* **Exercise requirements**: Rewrite the items from the line containing "What do you" through the end of the items, inclusive, changing "location" to "position" and keeping everything else the same. Omit the pictures from your answer.

>> begin Provided records

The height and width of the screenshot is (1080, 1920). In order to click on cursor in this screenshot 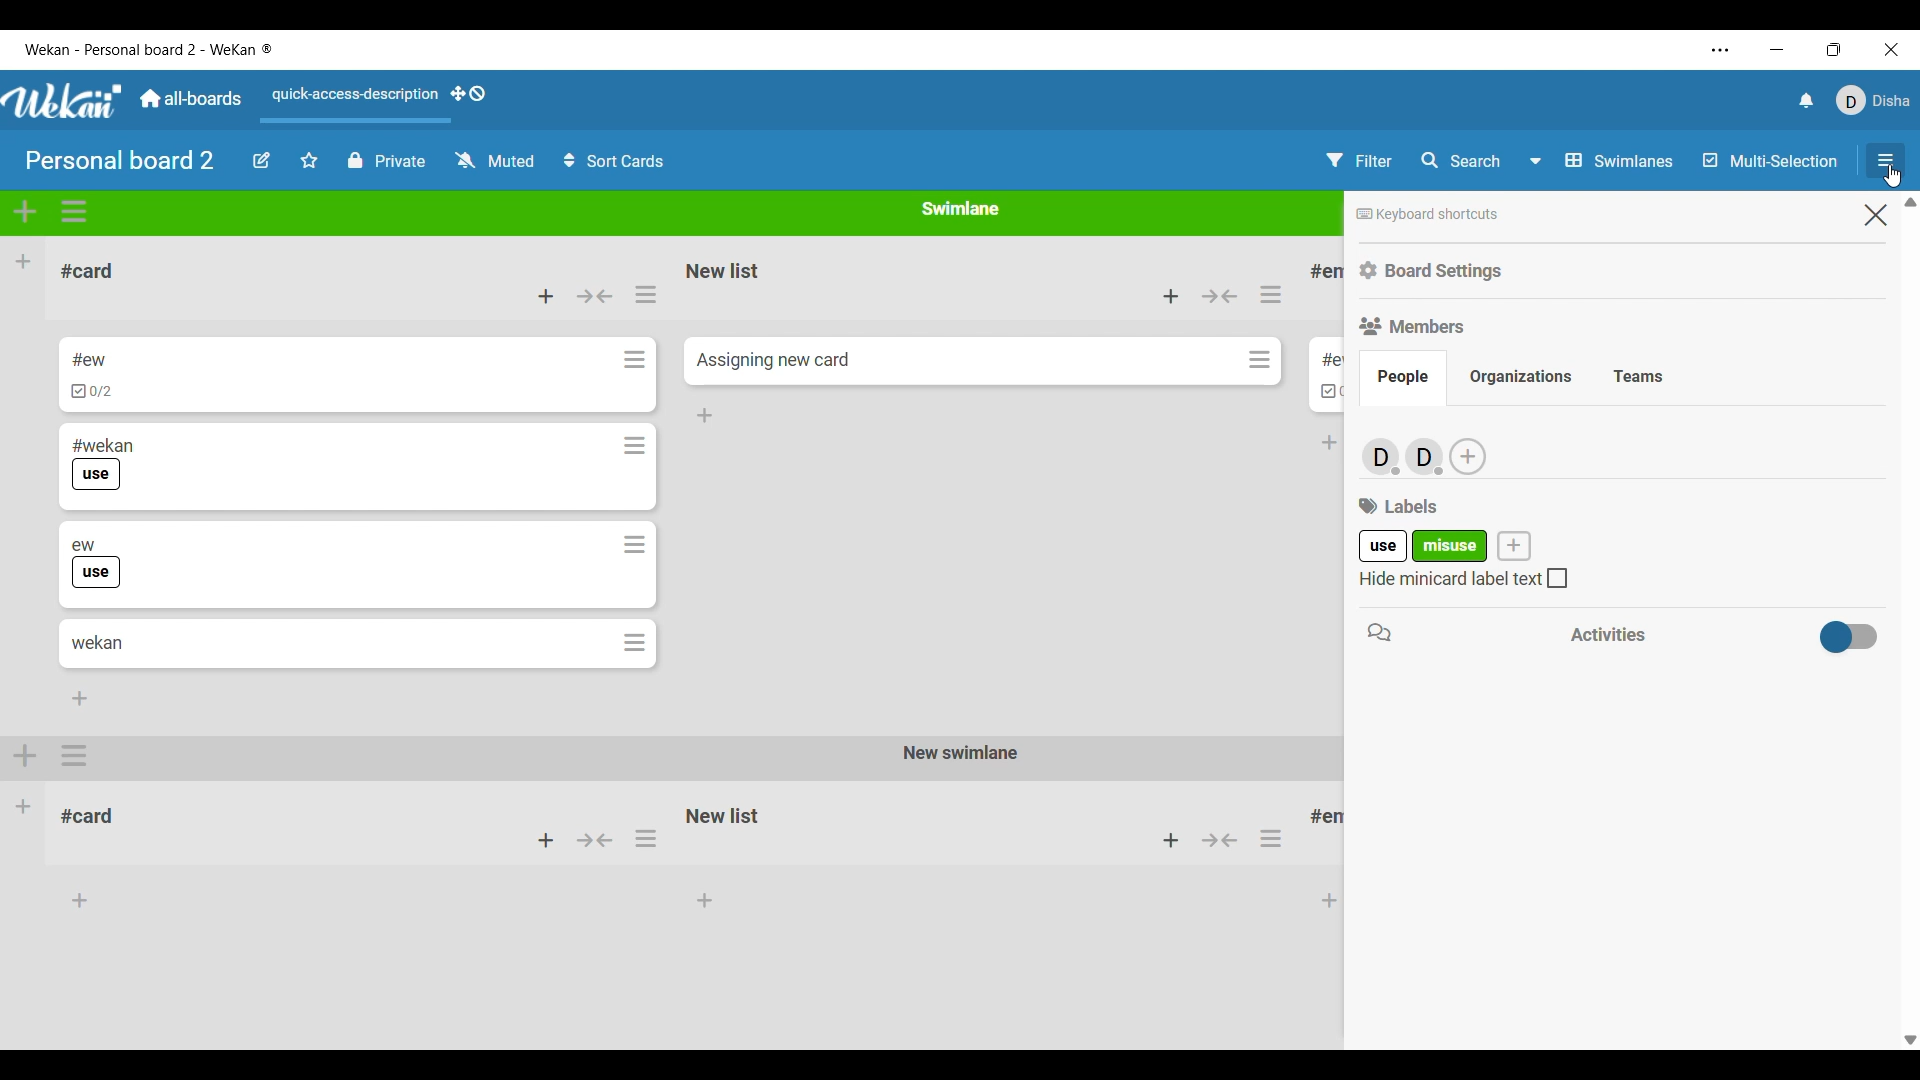, I will do `click(1894, 177)`.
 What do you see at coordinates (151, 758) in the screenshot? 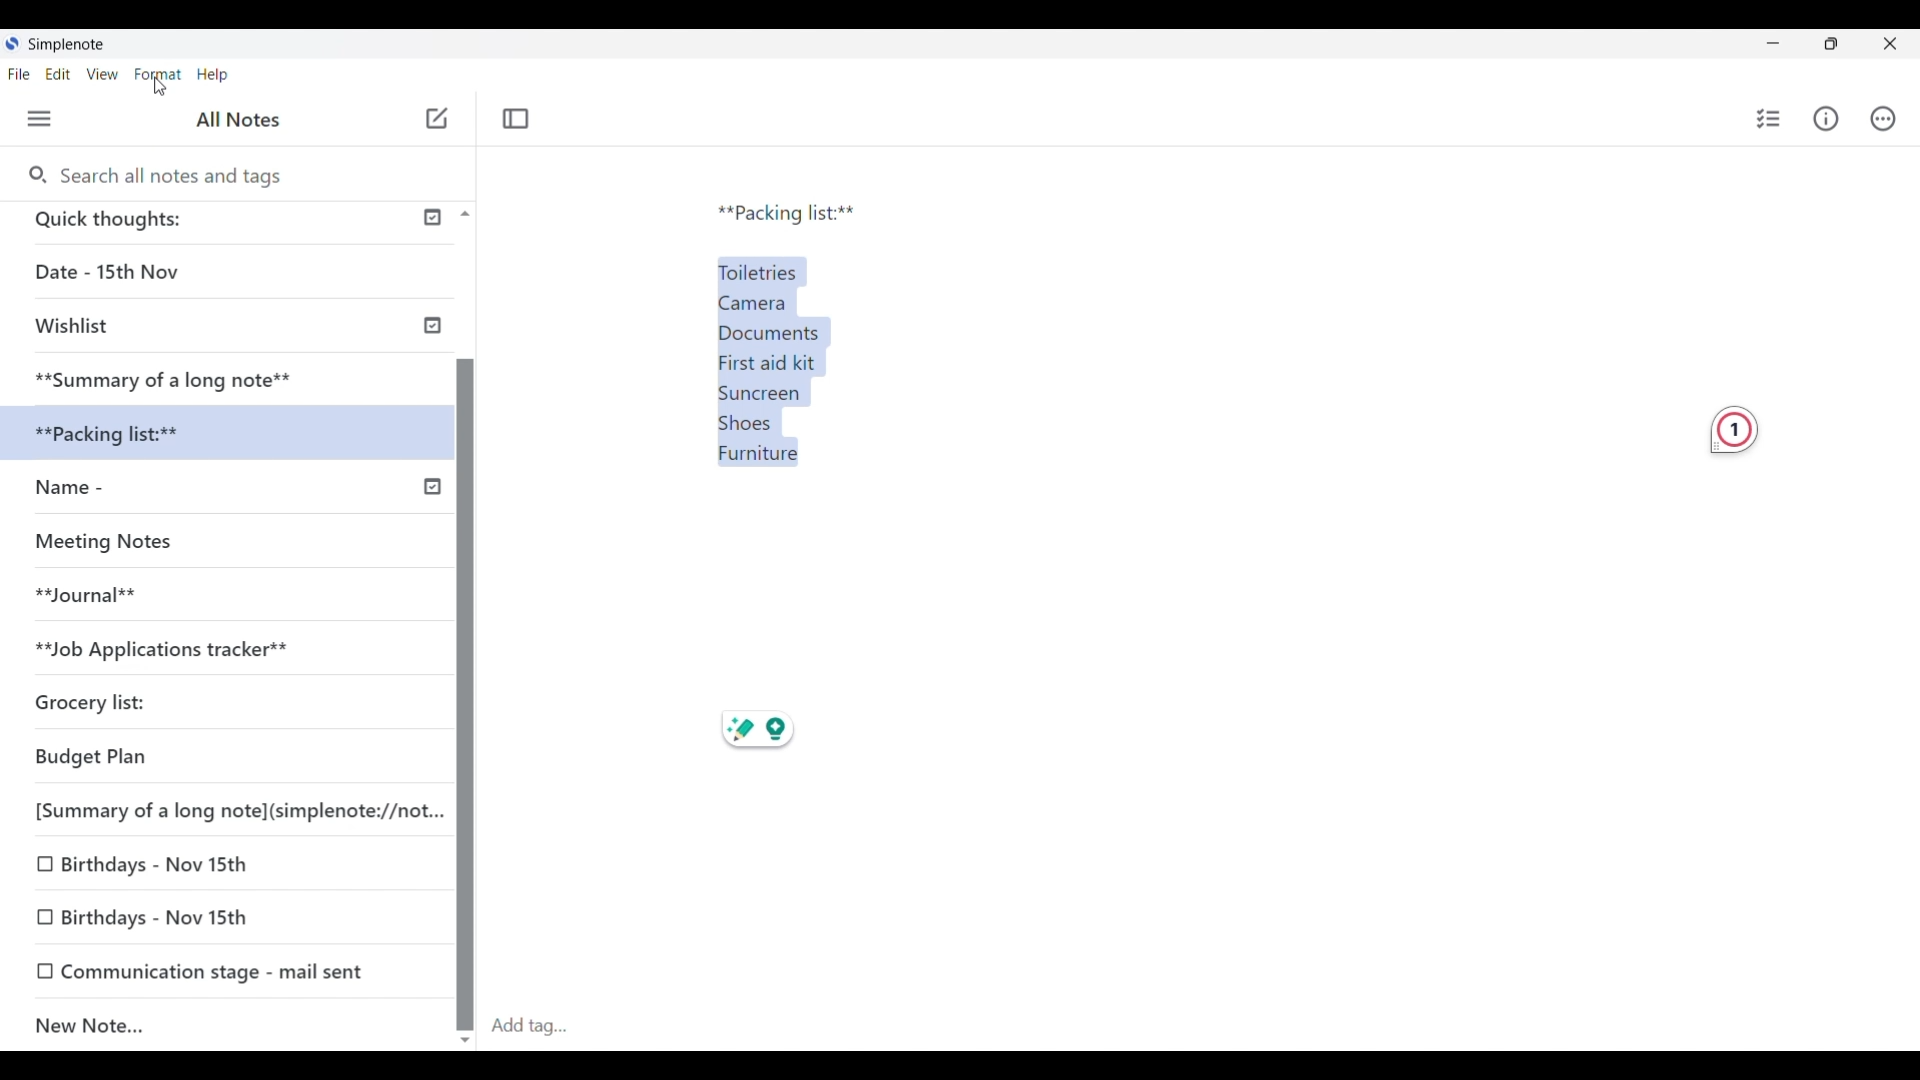
I see `Budget Plan` at bounding box center [151, 758].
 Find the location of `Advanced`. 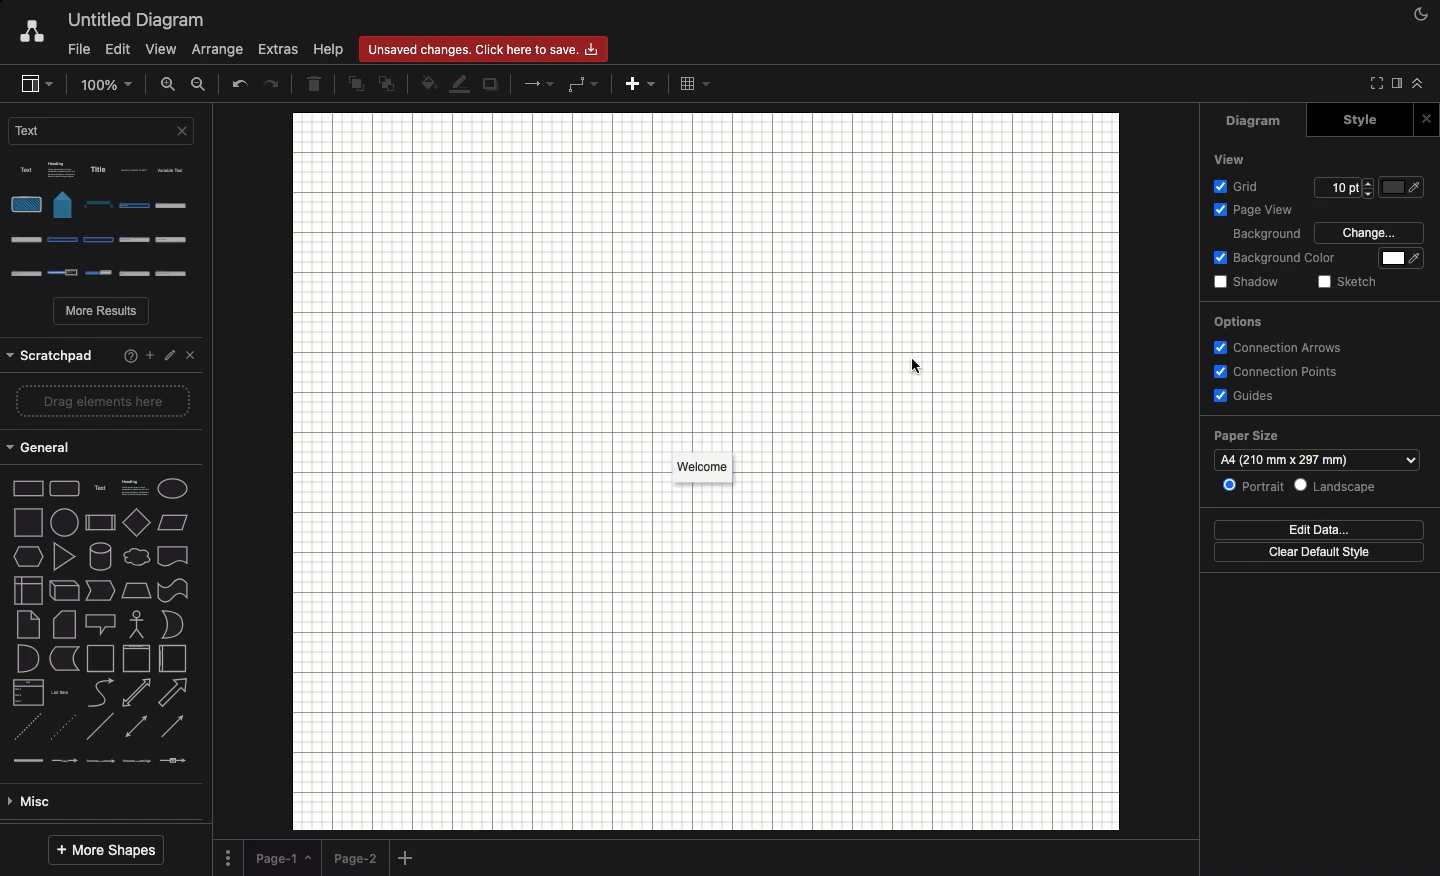

Advanced is located at coordinates (97, 657).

>> end Provided records

* **Solution to the problem**:
 What do you see at coordinates (151, 758) in the screenshot? 
I see `Budget Plan` at bounding box center [151, 758].
 Find the position of `Advanced`. 

Advanced is located at coordinates (97, 657).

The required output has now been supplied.